REQUIRED TASK
Format the items that begin with the line containing "The width and height of the screenshot is (1262, 933)." and end with the line containing "coord(1261,16)" as a numbered list, leaving out any blank lines.

INFORMATION SHOWN

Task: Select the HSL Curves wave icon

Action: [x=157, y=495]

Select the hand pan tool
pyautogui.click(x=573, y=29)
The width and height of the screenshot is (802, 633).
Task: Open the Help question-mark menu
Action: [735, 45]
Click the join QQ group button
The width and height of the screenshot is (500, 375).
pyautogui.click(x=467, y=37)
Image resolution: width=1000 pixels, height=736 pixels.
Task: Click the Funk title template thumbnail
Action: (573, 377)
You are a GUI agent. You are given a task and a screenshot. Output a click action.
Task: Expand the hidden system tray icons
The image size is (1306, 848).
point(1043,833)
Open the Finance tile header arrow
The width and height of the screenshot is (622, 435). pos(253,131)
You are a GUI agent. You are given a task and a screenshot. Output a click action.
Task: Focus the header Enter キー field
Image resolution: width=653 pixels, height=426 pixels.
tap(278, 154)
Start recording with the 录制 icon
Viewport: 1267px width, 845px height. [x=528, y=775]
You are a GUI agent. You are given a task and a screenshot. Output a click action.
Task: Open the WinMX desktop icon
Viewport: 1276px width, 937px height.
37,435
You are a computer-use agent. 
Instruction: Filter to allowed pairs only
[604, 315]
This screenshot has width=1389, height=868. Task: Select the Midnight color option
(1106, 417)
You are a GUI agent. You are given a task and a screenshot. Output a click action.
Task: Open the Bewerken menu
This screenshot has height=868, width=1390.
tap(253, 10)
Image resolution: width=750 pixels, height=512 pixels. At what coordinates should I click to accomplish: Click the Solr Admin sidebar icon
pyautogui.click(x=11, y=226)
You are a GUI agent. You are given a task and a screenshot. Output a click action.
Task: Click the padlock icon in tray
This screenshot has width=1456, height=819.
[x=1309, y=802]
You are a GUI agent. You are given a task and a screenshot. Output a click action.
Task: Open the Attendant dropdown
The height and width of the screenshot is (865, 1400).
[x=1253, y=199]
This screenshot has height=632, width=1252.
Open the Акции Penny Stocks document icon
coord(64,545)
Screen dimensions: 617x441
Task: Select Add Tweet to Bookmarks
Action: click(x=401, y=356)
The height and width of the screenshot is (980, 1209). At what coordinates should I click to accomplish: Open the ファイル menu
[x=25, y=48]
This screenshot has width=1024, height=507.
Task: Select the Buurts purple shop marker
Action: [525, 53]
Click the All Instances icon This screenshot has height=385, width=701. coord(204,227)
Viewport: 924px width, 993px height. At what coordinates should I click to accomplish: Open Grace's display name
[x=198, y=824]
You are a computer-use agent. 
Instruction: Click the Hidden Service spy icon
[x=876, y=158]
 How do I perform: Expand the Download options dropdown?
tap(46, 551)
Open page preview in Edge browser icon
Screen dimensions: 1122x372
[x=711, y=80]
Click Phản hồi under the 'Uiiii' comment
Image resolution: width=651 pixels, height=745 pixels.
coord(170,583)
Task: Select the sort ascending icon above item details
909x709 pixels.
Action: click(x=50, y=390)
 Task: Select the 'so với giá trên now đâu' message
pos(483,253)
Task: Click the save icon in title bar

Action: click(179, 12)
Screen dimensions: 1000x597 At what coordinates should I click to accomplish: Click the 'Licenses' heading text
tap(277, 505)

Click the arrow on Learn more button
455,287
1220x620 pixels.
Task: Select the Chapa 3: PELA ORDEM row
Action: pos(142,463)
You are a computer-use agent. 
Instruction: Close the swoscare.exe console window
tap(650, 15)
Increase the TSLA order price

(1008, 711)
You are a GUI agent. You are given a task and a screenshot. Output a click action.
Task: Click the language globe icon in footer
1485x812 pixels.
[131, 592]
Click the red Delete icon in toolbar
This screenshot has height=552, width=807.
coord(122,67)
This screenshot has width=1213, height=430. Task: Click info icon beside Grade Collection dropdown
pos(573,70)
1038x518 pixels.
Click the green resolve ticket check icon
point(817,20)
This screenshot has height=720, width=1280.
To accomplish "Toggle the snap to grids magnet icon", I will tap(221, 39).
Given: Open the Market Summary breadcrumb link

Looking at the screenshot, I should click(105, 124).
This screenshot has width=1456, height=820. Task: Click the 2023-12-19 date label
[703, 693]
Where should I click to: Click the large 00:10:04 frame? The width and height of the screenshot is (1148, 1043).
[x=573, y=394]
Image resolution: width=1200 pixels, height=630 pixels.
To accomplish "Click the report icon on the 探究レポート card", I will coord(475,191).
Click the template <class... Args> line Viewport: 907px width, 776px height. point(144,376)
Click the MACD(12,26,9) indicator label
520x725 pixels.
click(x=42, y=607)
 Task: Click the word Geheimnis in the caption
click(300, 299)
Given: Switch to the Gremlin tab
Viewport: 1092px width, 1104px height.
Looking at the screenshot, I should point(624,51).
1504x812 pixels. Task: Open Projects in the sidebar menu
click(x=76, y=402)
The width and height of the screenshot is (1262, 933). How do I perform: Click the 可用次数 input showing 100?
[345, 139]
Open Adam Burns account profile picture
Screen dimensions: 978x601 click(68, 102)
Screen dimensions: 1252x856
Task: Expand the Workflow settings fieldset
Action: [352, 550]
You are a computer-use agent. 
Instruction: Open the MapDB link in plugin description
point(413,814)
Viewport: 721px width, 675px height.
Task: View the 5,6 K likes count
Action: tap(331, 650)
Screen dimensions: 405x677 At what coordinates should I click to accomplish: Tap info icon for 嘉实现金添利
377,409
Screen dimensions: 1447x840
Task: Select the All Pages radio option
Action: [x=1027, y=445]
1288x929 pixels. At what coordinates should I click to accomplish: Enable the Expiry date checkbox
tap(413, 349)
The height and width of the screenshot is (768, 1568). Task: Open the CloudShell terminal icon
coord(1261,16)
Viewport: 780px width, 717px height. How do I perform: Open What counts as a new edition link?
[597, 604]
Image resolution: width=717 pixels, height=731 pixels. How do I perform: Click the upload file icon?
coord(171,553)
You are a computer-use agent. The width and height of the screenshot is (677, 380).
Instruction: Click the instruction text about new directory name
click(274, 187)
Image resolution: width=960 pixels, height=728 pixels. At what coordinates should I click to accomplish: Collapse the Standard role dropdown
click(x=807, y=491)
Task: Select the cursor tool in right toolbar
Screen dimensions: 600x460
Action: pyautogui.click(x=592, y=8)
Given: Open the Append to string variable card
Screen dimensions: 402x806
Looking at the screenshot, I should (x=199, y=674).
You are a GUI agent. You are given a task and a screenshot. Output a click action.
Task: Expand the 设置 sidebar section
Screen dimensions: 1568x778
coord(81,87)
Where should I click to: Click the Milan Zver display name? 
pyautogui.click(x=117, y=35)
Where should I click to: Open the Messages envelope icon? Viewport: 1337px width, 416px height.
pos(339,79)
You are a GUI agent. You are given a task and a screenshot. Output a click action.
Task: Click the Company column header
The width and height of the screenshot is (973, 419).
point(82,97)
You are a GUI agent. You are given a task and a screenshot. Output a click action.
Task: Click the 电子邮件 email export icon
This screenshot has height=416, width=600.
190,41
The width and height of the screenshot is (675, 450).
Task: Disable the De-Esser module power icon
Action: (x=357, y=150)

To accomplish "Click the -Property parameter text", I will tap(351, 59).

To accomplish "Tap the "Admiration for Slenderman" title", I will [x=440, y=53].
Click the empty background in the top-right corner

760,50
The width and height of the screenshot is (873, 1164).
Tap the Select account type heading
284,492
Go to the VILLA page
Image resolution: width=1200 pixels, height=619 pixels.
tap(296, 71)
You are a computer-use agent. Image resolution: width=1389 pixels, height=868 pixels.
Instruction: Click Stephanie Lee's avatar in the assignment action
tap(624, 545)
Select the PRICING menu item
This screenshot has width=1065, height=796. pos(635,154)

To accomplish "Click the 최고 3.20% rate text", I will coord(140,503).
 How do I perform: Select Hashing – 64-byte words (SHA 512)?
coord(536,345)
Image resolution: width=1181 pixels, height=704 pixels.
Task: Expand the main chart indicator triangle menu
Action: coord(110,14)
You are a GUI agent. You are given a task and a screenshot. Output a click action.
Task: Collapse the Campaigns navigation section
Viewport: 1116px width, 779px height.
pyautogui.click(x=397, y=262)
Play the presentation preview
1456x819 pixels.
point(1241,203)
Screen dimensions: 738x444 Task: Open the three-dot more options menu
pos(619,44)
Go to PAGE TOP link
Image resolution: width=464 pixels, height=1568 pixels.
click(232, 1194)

ANSWER BELOW
1. The width and height of the screenshot is (1262, 933). How do I perform: Click the 可用次数 input showing 100?
2. [345, 139]
3. Open Adam Burns account profile picture
4. Screen dimensions: 978x601 click(68, 102)
5. Screen dimensions: 1252x856
6. Task: Expand the Workflow settings fieldset
7. Action: [352, 550]
8. You are a computer-use agent. 
9. Instruction: Open the MapDB link in plugin description
10. point(413,814)
11. Viewport: 721px width, 675px height.
12. Task: View the 5,6 K likes count
13. Action: tap(331, 650)
14. Screen dimensions: 405x677 At what coordinates should I click to accomplish: Tap info icon for 嘉实现金添利
15. 377,409
16. Screen dimensions: 1447x840
17. Task: Select the All Pages radio option
18. Action: [x=1027, y=445]
19. 1288x929 pixels. At what coordinates should I click to accomplish: Enable the Expiry date checkbox
20. tap(413, 349)
21. The height and width of the screenshot is (768, 1568). Task: Open the CloudShell terminal icon
22. coord(1261,16)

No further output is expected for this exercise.